Identification of Amino Acid Residues in Transmembrane Helices VI and VII of the Lutropin/Choriogonadotropin Receptor Involved in Signaling

Abstract

The lutropin/chroriogonadotropin receptor (LH/CG-R) is a member of the G protein-coupled receptor superfamily containing a relatively large extracellular domain responsible for high affinity ligand binding. There is a paucity of information on the mechanism of ligand-mediated transmembrane signaling via the seven transmembrane helices (TMH) of these receptors. In the present study we have used site-directed mutagenesis to replace each of nine conserved amino acid residues in the TMHs of rat LH/CG-R. COS-7 cells were transiently transfected with the eukaryotic expression vector pSVL-LH/CG-R, wild-type and mutants, followed by measurements of human CG binding and human CG-mediated cAMP production. Three point mutants of LH/CG-R were prepared that diminished signaling but not binding: Pro-562-Leu (TMH VI), Pro-591-Leu(TMH VII), and Tyr-601-Ala (TMH VII).
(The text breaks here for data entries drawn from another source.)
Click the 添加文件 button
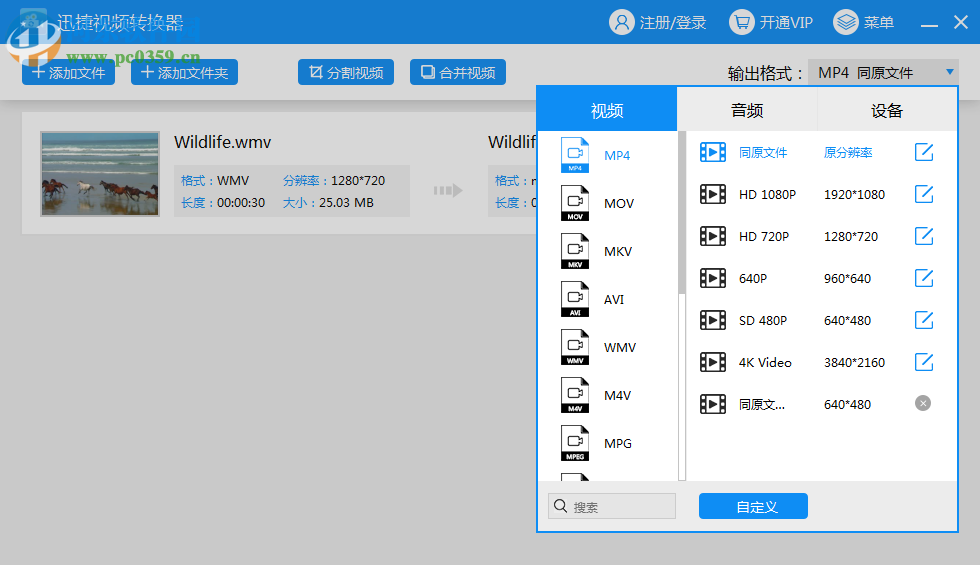Screen dimensions: 980x565 click(x=68, y=73)
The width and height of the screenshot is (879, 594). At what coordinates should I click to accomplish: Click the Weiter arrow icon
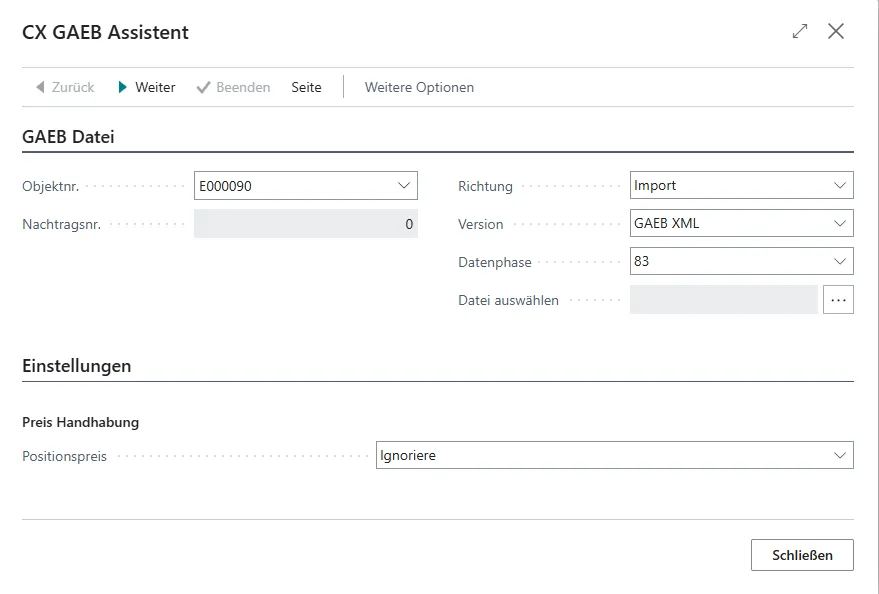121,87
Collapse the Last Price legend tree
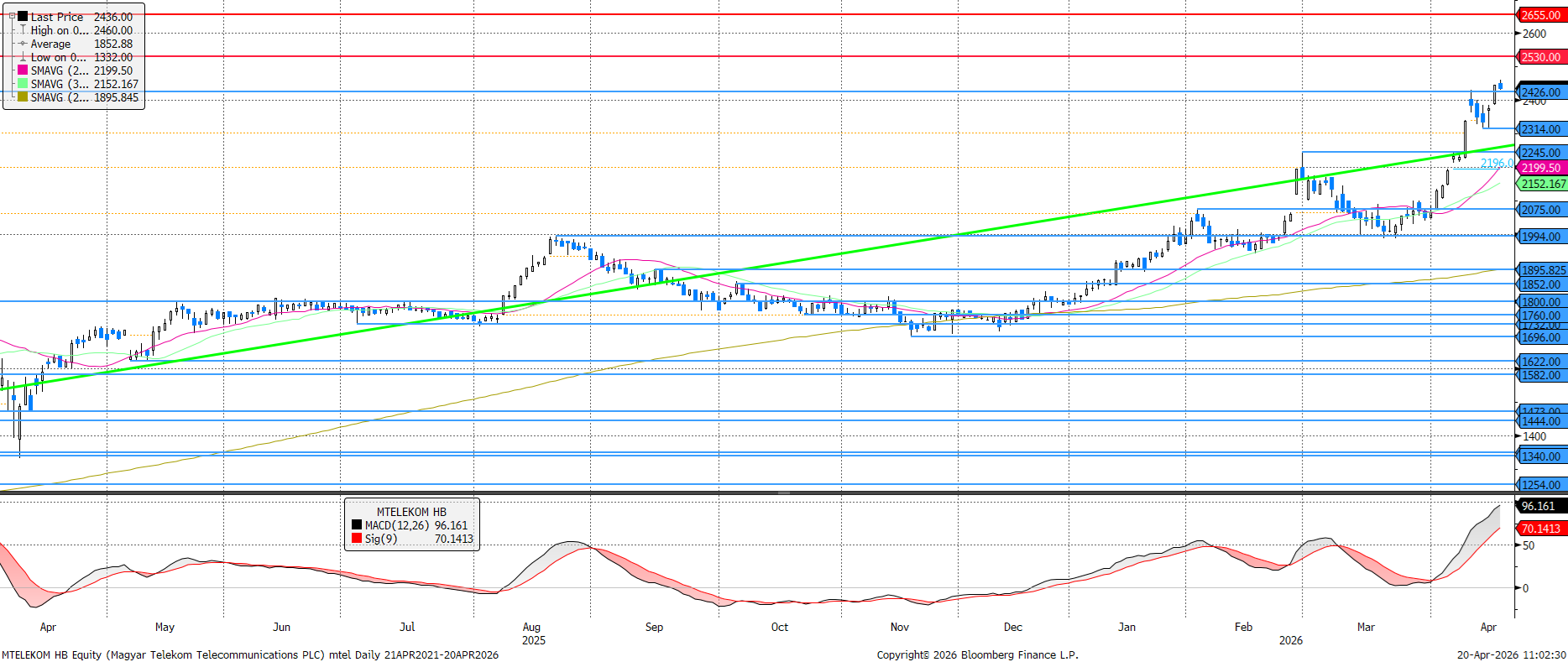 pos(13,16)
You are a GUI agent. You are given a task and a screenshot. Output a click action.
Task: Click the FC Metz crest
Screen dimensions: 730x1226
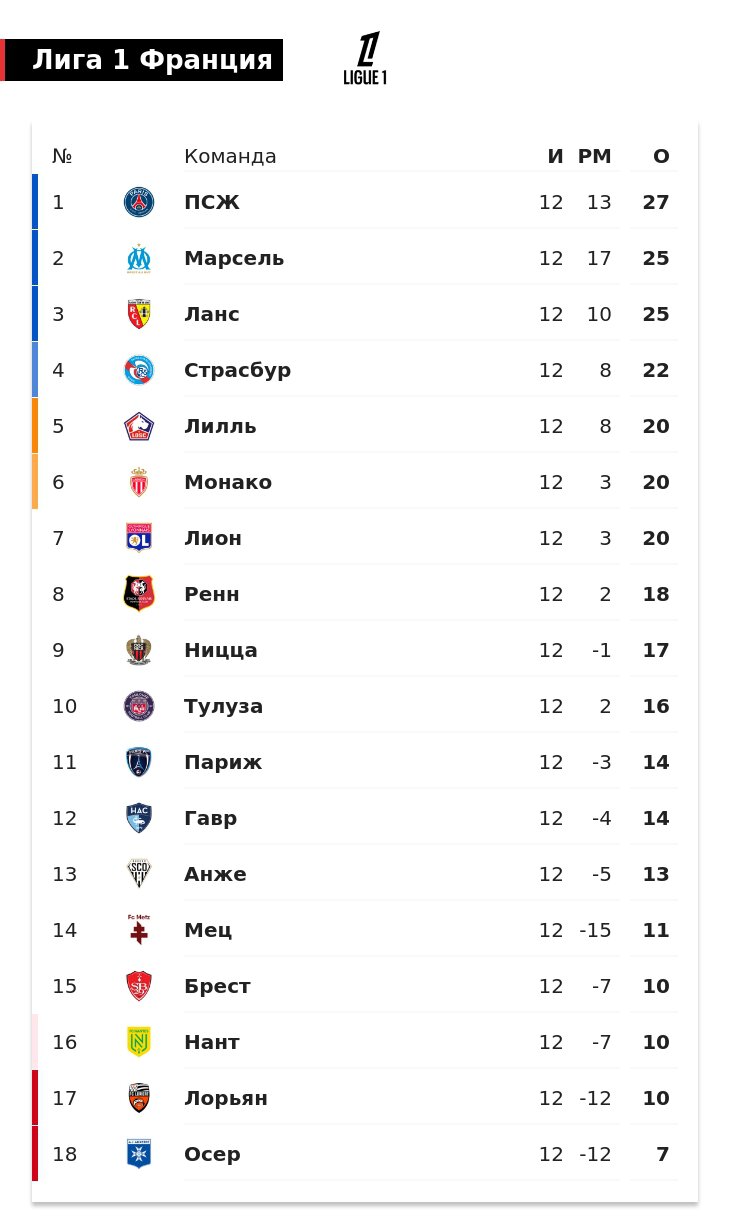pos(139,931)
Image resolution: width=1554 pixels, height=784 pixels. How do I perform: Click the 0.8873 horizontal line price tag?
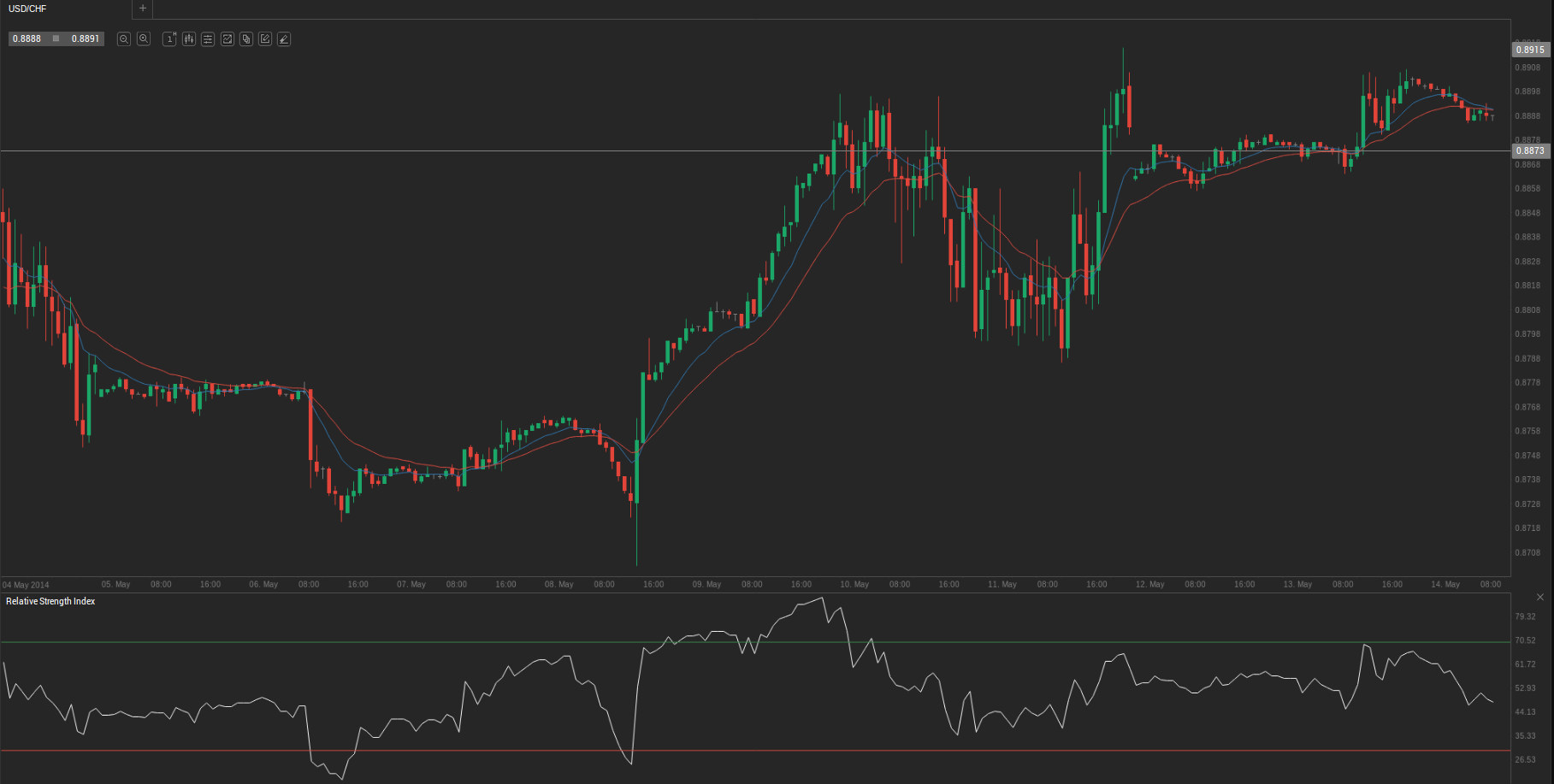click(x=1530, y=151)
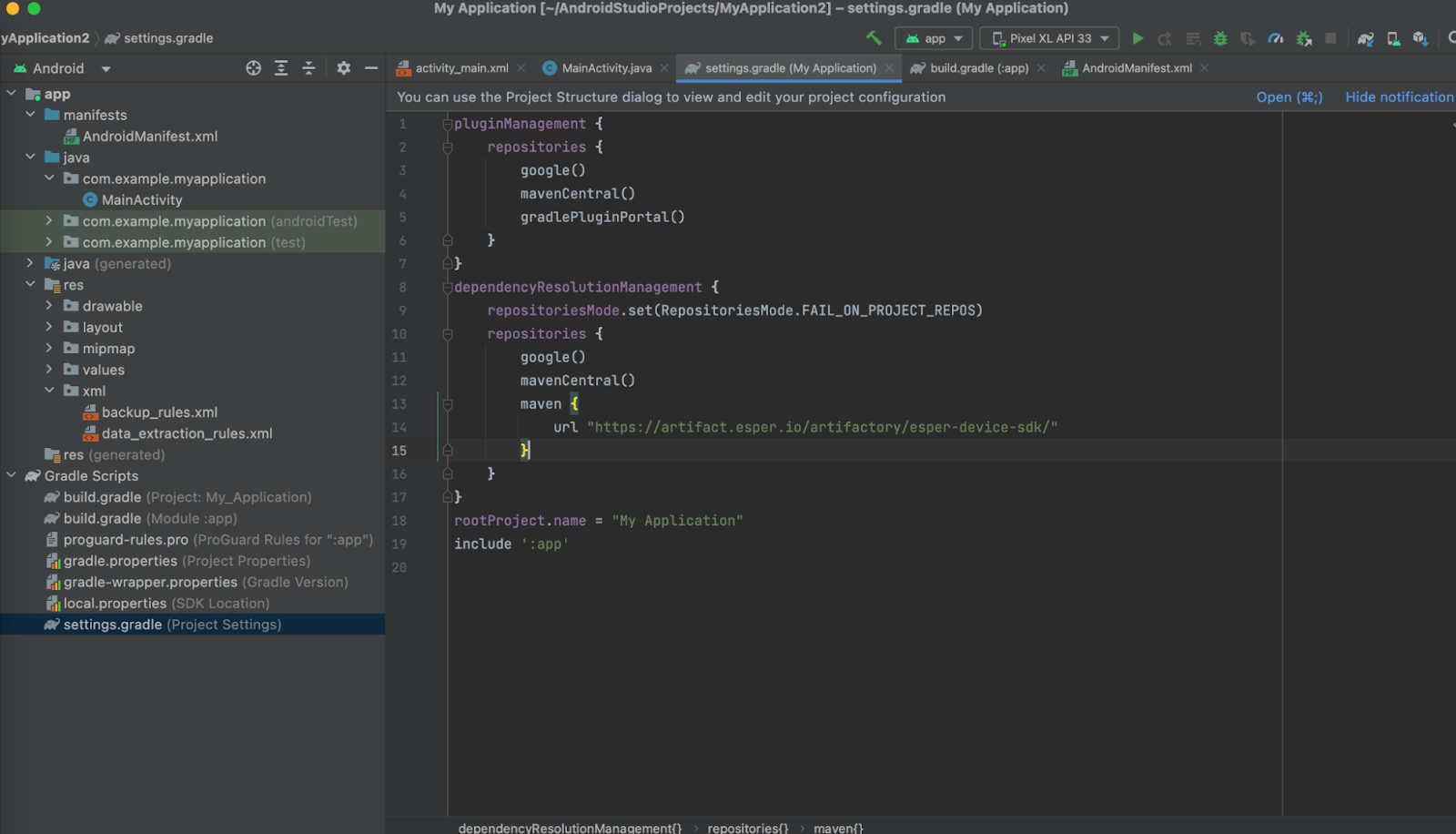Image resolution: width=1456 pixels, height=834 pixels.
Task: Open SDK Manager cube icon
Action: click(1420, 38)
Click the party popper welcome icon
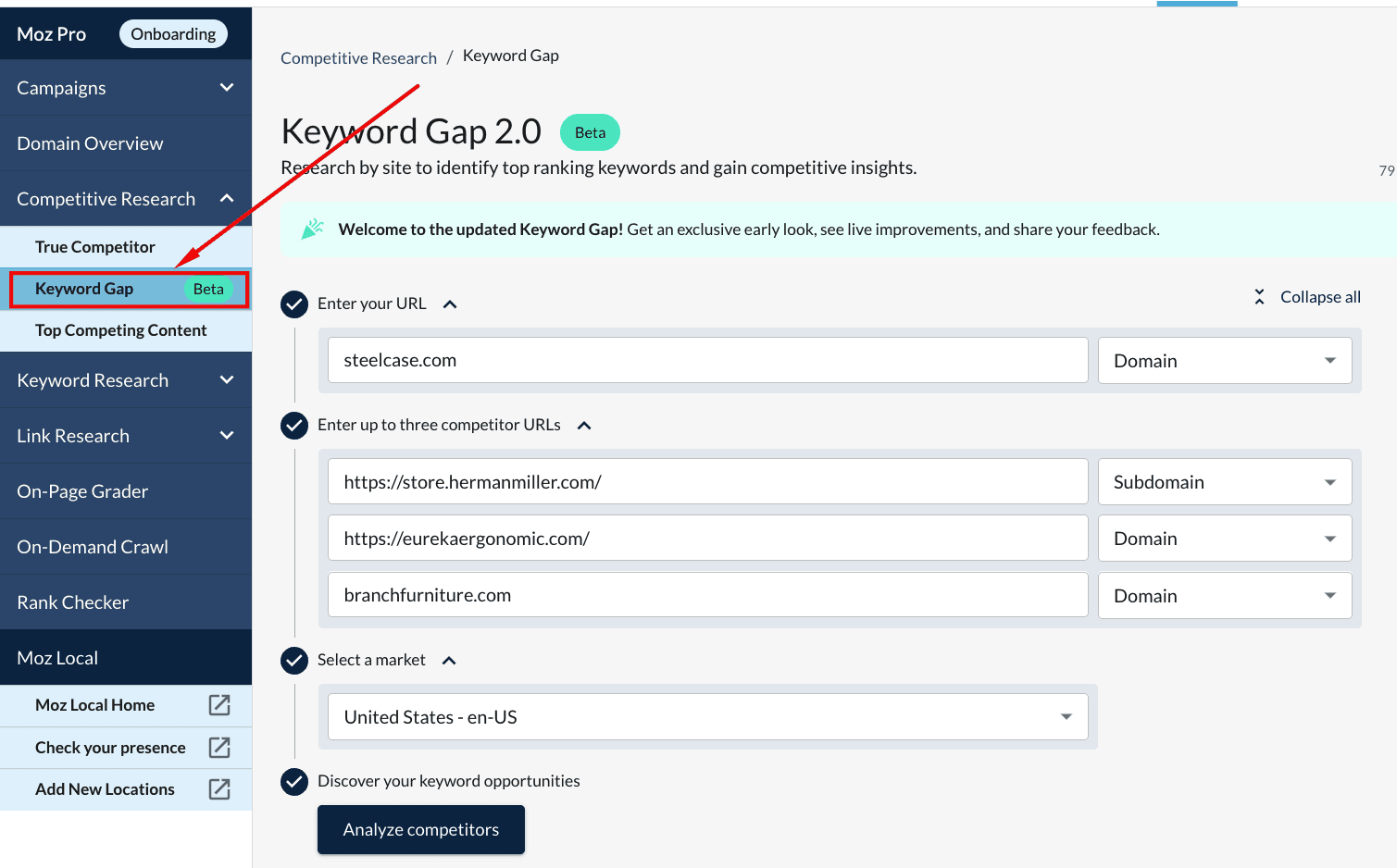 [x=313, y=229]
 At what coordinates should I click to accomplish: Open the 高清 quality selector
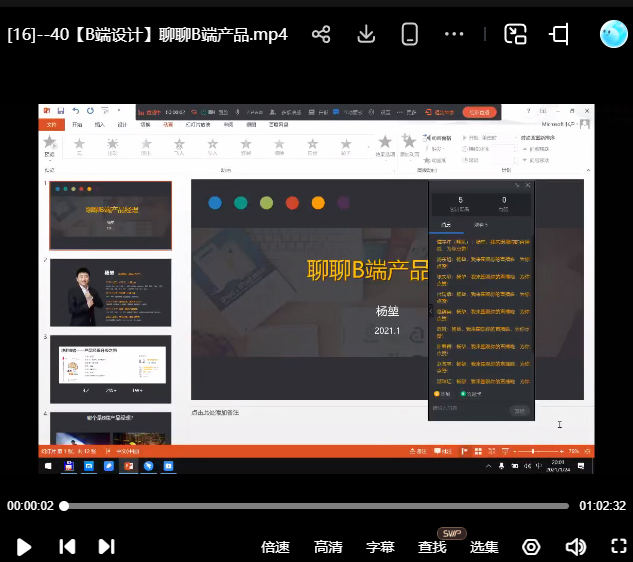click(328, 547)

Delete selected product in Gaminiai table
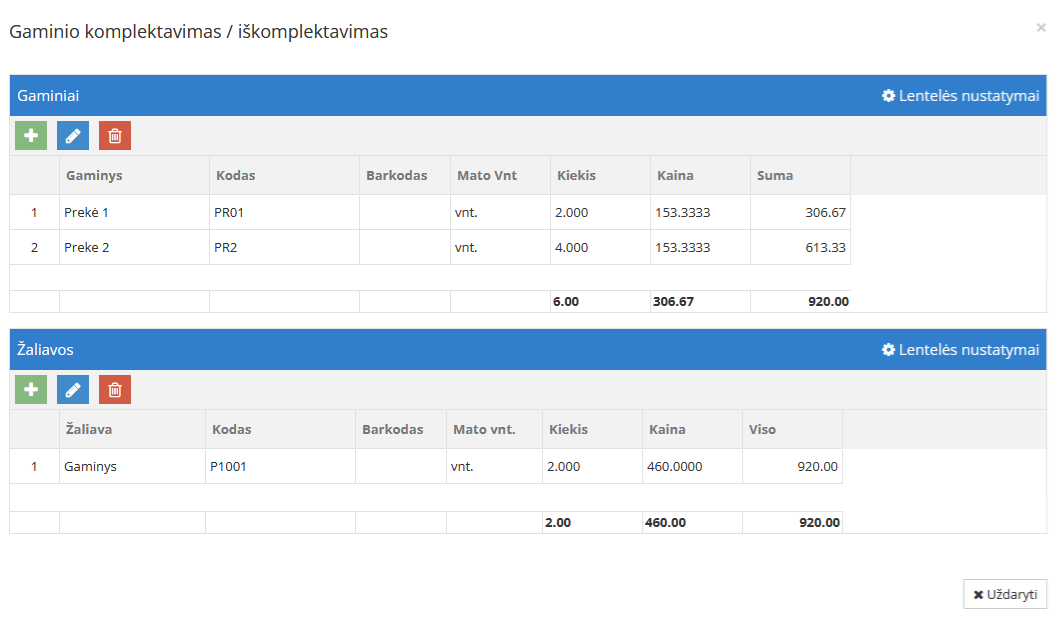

Two point mutants of LH/CG-R, Pro-479-Leu(TMH IV) and Pro-598-Leu(TMH VII), resulted in impaired localization, and four receptor mutants, Thr-424-Ala (TMH III), Ser-562-Ala (TMH VI), Met-560-Leu (TMH VI), and Tyr-590-Ala (TMH VII), were similar to wild-type LH/CG-R. In summary, these findings indicate a critical role of Tyr-601 in transmembrane signaling of LH/CG-R since an Ala replacement results in almost total abolition of cAMP production in response to human CG; prolines 562 and 591 also appear to be important for full signaling.